Домик в пригороде внешне не похож на немецкий концлагерь, и американским домохозяйкам не грозит газовая камера. Но они тоже оказались в плену и, чтобы освободиться, должны, подобно той танцовщице, наконец распорядиться свободой и возродить в себе чувство собственной значимости. Им необходимо отказаться от существования в качестве безымянных манипулируемых созданий и вновь зажить своей жизнью, одухотворенной свободно выбранной целью. Им необходимо начать развиваться.
13. Утраченное «я»
Перевод В. Задорновой
Исследователи психики и поведения человека все больше внимания уделяют присущей человеку потребности развиваться, реализовывать все свои возможности. Ученые, работавшие в разных областях, — от Бергсона до Курта Гольдстайна, Хайнца Хартмана, Олпорта, Роджерса, Юнга, Адлера, Рэнка, Хорни, Энджиала, Фромма, Мэя, Маслова, Беттельхайма, Ризмана, Тиллиха и экзистенциалистов — единодушно отмечали наличие в человеческом организме некоего инстинкта (или движущей силы), который изнутри побуждает организм к саморазвитию. Такое желание самоутвердиться, проявить свою волю, достичь самостоятельности, как бы вы это ни называли, нельзя уравнивать с обычным карьеризмом или честолюбием; это стремление индивидуума заявить о себе, стать личностью, которое требует определенного мужества.
Более того, многие из этих ученых выдвигали новую концепцию психологически здорового человека и вообще нормы и патологии в человеческом поведении. Нормальным может считаться только тот, кто стремится к полному раскрытию своих способностей. Имеется в виду, что человек может быть, счастливым, уверенным в себе, здоровым, не страдать комплексом вины, только если он развивается и реализует свой потенциал.
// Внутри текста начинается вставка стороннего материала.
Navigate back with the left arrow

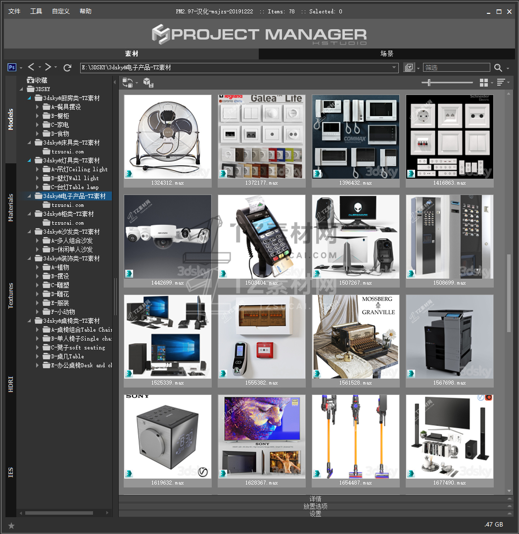(x=31, y=67)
В этом новом подходе к психологии, при котором во главу угла ставится вопрос о том, что делает человека человеком, а причиной неврозов считается его неспособность самореализоваться, большое место занимает понятие будущего. Для индивидуума недостаточно быть любимым и уважаемым другими людьми и чувствовать связь со своей средой. Если он серьезно относится к жизни, он должен найти свое место в ней, понять свое предназначение в настоящем и будущем. Он предает себя тем, что отказывается от развития.